El vocero presidencial, Adrián Ravier, reconoció que el tipo de cambio podría ubicarse entre los $1.700 y $1.800 en los próximos meses, aunque insistió en que ese escenario no implicaría un salto cambiario abrupto ni tendría un impacto significativo sobre el poder adquisitivo de la población. De esa manera, el Gobierno buscó llevar tranquilidad al mercado y ratificar que mantiene su confianza en el esquema económico vigente.

Durante una entrevista, el funcionario sostuvo que una cotización del dólar dentro de ese rango constituye una posibilidad en el mediano plazo, aunque aclaró que ello no debe interpretarse como una devaluación de magnitud. Según explicó, una eventual actualización del precio de la divisa respondería a la evolución natural de la economía y no a una crisis cambiaria como las registradas en distintos períodos de la historia argentina.

En ese sentido, Ravier rechazó los planteos que advierten sobre un supuesto atraso cambiario. Si bien reconoció que no existe una metodología única para determinar con precisión ese fenómeno, aseguró que los principales indicadores económicos no muestran señales compatibles con un desequilibrio de esa naturaleza. A su entender, el comportamiento de las variables macroeconómicas respalda la política cambiaria que viene llevando adelante el Gobierno.

El vocero también puso el foco en la situación del Banco Central y destacó la continuidad del proceso de acumulación de reservas internacionales. Para el funcionario, ese factor constituye uno de los principales respaldos de la estabilidad financiera, al tiempo que remarcó que el país mantiene un superávit en la cuenta corriente, lo que, según su análisis, fortalece la posición externa de la economía.

En relación con una eventual corrección del tipo de cambio, Ravier consideró que el impacto sobre la inflación y el consumo sería limitado. Sostuvo que, aun cuando el dólar alcance valores cercanos a los $1.700 o $1.800, el movimiento no tendría consecuencias relevantes sobre el bolsillo de los argentinos, ya que se trataría de una variación gradual y compatible con el funcionamiento del actual régimen cambiario.

Asimismo, señaló que, si se analiza el promedio del tipo de cambio registrado durante los últimos años, la cotización actual se encuentra apenas por debajo de esos niveles. Desde esa perspectiva, evaluó que una recomposición moderada del precio de la divisa no representaría un cambio sustancial en las condiciones económicas ni alteraría el escenario de estabilidad que procura sostener el Poder Ejecutivo.

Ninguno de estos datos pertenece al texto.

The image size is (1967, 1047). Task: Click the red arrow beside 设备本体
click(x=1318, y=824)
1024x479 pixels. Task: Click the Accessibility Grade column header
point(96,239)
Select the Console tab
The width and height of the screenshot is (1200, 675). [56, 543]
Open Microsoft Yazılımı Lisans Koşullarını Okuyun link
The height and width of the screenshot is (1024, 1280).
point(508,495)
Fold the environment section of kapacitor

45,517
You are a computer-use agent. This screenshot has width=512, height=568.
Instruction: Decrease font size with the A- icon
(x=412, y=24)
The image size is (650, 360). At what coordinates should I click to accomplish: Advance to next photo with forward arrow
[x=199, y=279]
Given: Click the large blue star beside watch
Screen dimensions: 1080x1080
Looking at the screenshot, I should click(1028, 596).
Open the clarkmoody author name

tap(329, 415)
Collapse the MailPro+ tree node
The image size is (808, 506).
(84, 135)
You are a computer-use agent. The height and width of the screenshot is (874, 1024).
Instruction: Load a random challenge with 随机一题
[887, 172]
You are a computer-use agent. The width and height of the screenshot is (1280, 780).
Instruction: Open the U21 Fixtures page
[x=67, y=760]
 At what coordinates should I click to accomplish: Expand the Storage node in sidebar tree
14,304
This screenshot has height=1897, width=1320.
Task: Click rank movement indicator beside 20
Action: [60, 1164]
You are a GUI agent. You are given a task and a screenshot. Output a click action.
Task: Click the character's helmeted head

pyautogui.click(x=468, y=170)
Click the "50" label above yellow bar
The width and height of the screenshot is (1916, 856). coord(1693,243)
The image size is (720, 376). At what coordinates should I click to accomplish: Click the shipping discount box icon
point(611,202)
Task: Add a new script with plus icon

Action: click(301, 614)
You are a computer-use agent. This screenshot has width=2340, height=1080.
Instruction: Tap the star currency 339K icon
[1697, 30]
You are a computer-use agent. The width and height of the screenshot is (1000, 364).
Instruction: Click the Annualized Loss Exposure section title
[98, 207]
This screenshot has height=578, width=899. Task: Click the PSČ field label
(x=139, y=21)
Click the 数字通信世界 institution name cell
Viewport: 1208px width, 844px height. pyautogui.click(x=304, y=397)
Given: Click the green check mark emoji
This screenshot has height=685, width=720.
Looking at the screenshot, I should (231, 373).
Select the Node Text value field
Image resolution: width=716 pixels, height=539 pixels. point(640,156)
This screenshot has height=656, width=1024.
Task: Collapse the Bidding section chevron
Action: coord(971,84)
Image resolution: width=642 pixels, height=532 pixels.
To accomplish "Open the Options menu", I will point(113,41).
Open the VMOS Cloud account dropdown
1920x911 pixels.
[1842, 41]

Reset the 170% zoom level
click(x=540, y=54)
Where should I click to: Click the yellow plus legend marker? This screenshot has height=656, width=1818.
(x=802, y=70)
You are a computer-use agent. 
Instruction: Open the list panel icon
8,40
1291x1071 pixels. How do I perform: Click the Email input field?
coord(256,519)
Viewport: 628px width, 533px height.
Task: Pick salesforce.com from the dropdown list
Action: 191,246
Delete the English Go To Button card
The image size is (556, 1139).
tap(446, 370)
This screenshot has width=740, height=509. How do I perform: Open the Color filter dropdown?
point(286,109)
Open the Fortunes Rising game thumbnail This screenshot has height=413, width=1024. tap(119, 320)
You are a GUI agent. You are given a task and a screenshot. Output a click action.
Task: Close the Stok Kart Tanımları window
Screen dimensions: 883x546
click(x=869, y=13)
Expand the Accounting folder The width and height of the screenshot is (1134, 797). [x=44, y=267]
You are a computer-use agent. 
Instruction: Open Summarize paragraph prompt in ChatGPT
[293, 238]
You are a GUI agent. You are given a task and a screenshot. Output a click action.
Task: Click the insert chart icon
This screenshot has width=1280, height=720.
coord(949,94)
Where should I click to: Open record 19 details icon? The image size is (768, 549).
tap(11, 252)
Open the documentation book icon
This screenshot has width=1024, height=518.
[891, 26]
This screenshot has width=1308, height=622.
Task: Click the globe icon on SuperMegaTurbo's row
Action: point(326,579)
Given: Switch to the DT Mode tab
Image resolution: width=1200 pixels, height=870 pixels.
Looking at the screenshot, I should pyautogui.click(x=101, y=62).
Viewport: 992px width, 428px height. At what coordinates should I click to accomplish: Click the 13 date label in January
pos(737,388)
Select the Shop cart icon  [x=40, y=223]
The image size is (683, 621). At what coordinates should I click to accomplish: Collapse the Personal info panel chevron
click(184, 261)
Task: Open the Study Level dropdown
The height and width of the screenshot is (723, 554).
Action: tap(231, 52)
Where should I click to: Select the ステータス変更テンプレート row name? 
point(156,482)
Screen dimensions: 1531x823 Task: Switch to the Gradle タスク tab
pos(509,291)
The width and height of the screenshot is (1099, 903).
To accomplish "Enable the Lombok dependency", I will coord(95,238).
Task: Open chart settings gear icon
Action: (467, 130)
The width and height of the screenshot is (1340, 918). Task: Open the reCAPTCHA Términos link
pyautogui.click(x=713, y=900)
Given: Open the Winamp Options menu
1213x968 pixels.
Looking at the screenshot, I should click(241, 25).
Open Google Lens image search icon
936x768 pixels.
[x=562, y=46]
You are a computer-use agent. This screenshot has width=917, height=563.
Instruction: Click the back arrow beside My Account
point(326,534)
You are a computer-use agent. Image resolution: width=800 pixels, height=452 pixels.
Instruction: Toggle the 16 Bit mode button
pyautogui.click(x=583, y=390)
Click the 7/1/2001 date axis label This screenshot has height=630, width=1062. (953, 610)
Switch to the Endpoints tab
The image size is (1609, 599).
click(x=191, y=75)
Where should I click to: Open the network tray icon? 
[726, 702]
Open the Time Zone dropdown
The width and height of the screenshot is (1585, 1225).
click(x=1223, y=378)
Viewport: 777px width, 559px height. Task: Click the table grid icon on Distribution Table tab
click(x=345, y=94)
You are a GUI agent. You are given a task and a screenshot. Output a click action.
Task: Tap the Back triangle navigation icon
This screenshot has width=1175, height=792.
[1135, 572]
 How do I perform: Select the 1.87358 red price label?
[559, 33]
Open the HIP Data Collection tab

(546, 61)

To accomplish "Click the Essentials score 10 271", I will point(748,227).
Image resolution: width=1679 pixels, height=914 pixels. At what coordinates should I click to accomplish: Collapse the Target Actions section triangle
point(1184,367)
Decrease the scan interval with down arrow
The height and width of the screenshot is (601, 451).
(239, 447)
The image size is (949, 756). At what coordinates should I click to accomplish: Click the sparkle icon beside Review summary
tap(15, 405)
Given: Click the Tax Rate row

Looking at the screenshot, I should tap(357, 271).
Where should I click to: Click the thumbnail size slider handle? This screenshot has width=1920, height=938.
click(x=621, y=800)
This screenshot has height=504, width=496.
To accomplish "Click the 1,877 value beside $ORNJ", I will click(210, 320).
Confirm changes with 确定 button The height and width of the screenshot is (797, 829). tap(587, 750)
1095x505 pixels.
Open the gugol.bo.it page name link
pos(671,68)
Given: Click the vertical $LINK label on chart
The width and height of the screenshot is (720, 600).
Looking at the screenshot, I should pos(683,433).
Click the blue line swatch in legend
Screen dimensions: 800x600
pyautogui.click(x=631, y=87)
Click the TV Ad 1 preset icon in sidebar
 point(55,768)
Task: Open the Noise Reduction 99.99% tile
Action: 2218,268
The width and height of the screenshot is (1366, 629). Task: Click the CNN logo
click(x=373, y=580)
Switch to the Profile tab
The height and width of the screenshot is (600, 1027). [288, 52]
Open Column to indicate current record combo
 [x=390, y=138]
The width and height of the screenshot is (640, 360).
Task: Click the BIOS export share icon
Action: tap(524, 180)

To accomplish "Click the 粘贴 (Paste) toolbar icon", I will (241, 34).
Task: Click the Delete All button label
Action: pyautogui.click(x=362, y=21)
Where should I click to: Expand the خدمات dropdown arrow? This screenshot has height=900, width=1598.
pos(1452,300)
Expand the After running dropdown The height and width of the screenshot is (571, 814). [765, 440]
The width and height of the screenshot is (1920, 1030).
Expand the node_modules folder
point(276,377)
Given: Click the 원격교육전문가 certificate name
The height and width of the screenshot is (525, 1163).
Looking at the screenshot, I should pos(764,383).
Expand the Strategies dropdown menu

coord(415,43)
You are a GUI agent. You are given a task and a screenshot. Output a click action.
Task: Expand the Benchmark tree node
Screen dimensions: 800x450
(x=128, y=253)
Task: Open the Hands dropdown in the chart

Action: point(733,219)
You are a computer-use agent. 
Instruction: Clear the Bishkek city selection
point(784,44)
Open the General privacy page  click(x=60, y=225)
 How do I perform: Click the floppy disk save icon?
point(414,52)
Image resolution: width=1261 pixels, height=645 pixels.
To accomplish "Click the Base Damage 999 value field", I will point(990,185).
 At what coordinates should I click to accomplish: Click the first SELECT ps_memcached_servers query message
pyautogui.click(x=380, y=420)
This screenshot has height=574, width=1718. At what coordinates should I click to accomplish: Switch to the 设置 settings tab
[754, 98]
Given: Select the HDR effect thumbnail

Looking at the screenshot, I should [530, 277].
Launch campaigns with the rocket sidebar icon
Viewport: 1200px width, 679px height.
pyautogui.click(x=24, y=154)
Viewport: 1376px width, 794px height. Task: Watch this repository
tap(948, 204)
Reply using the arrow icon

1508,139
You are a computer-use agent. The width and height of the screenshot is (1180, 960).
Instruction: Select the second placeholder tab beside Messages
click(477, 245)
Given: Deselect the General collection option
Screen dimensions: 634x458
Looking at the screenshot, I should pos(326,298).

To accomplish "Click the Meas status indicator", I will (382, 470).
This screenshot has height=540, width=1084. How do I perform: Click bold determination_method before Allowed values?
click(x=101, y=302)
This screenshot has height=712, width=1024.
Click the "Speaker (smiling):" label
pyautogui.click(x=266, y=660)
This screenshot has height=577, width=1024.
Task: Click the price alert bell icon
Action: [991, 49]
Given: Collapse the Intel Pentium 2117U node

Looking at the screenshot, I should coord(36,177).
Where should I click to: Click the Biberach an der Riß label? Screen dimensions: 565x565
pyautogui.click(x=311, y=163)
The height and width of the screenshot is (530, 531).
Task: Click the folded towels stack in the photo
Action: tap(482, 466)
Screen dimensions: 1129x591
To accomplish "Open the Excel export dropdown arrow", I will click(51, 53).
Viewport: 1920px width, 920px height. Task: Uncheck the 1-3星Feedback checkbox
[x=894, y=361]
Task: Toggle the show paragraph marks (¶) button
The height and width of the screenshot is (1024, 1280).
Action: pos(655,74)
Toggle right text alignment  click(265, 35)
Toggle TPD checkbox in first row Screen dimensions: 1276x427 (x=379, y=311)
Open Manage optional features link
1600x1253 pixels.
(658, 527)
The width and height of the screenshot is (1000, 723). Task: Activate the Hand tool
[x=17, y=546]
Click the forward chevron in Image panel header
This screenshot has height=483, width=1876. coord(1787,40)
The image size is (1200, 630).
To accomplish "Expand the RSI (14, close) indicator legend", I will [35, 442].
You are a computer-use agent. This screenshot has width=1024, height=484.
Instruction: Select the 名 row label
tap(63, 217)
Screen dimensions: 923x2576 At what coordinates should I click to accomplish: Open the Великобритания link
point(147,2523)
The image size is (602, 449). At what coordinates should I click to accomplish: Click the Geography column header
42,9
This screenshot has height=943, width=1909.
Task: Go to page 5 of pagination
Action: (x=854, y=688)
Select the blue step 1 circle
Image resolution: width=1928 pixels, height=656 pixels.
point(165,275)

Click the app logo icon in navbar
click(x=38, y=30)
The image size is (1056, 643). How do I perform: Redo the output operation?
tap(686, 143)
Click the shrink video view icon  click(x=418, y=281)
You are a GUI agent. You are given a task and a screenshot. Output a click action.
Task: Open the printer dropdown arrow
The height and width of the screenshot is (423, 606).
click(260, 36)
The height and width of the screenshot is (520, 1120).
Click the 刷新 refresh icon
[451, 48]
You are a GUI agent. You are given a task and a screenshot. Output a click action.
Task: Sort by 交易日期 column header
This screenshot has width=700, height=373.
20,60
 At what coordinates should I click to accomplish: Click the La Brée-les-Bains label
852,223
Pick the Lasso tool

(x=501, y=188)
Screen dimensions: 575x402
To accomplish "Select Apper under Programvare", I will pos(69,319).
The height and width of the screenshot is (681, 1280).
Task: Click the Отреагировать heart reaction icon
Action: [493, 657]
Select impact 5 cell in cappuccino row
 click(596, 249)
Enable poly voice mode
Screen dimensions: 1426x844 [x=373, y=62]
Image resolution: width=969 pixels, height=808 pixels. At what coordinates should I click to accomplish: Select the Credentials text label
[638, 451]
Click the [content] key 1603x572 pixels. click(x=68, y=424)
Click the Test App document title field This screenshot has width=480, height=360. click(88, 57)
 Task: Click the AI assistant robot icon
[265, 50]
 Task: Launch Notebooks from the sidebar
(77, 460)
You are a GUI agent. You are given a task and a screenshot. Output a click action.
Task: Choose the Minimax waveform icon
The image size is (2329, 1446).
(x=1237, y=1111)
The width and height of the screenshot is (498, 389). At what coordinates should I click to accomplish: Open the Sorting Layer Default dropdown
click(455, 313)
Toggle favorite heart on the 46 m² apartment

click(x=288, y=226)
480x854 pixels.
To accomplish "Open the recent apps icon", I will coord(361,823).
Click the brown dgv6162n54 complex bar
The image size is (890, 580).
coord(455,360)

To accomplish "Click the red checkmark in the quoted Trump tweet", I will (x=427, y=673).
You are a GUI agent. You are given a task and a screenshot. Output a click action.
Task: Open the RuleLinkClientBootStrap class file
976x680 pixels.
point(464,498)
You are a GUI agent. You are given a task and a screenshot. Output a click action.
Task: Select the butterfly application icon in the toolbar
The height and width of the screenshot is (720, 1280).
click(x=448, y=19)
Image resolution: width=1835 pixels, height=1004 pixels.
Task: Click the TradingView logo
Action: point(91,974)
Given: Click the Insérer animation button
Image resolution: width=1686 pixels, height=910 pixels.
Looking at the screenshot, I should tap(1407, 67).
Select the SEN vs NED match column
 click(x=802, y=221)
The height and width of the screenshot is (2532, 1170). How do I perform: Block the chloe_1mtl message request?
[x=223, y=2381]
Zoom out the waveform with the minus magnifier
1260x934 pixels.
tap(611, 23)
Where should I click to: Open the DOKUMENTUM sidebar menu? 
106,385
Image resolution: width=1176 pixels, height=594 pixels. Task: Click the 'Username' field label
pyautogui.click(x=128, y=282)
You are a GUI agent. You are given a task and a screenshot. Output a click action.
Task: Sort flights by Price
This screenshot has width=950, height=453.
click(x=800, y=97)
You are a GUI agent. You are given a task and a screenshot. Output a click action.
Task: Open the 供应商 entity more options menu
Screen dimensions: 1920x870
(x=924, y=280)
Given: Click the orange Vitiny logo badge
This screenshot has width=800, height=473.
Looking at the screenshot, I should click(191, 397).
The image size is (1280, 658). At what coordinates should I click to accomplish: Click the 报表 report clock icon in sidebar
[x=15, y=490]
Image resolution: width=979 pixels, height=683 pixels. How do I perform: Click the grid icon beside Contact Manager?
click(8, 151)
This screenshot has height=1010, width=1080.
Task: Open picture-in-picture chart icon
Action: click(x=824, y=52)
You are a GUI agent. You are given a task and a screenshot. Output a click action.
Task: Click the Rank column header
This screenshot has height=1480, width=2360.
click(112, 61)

Las declaraciones del vocero se producen en un contexto en el que el Gobierno busca consolidar la estabilidad cambiaria como uno de los pilares centrales de su programa económico. La evolución del dólar continúa siendo una de las variables más observadas por los mercados, los analistas y los distintos sectores productivos, debido a su influencia sobre las expectativas de inflación, el consumo y las decisiones de inversión.

En ese marco, el reconocimiento oficial de que el dólar podría avanzar hasta la zona de los $1.700 o $1.800 representa una definición relevante, ya que proviene de uno de los principales voceros del Gobierno. Sin embargo, el mensaje estuvo acompañado por un intento de diferenciar esa posibilidad de un escenario de crisis o de una devaluación repentina, insistiendo en que el mercado cambiario continúa mostrando señales de equilibrio.

Con este planteo, el Ejecutivo procura reforzar la idea de que una eventual suba del tipo de cambio formaría parte de un proceso ordenado y administrado, respaldado por la acumulación de reservas, el resultado favorable del sector externo y la estabilidad de las principales variables macroeconómicas, descartando por el momento la necesidad de aplicar una corrección brusca en el valor de la moneda.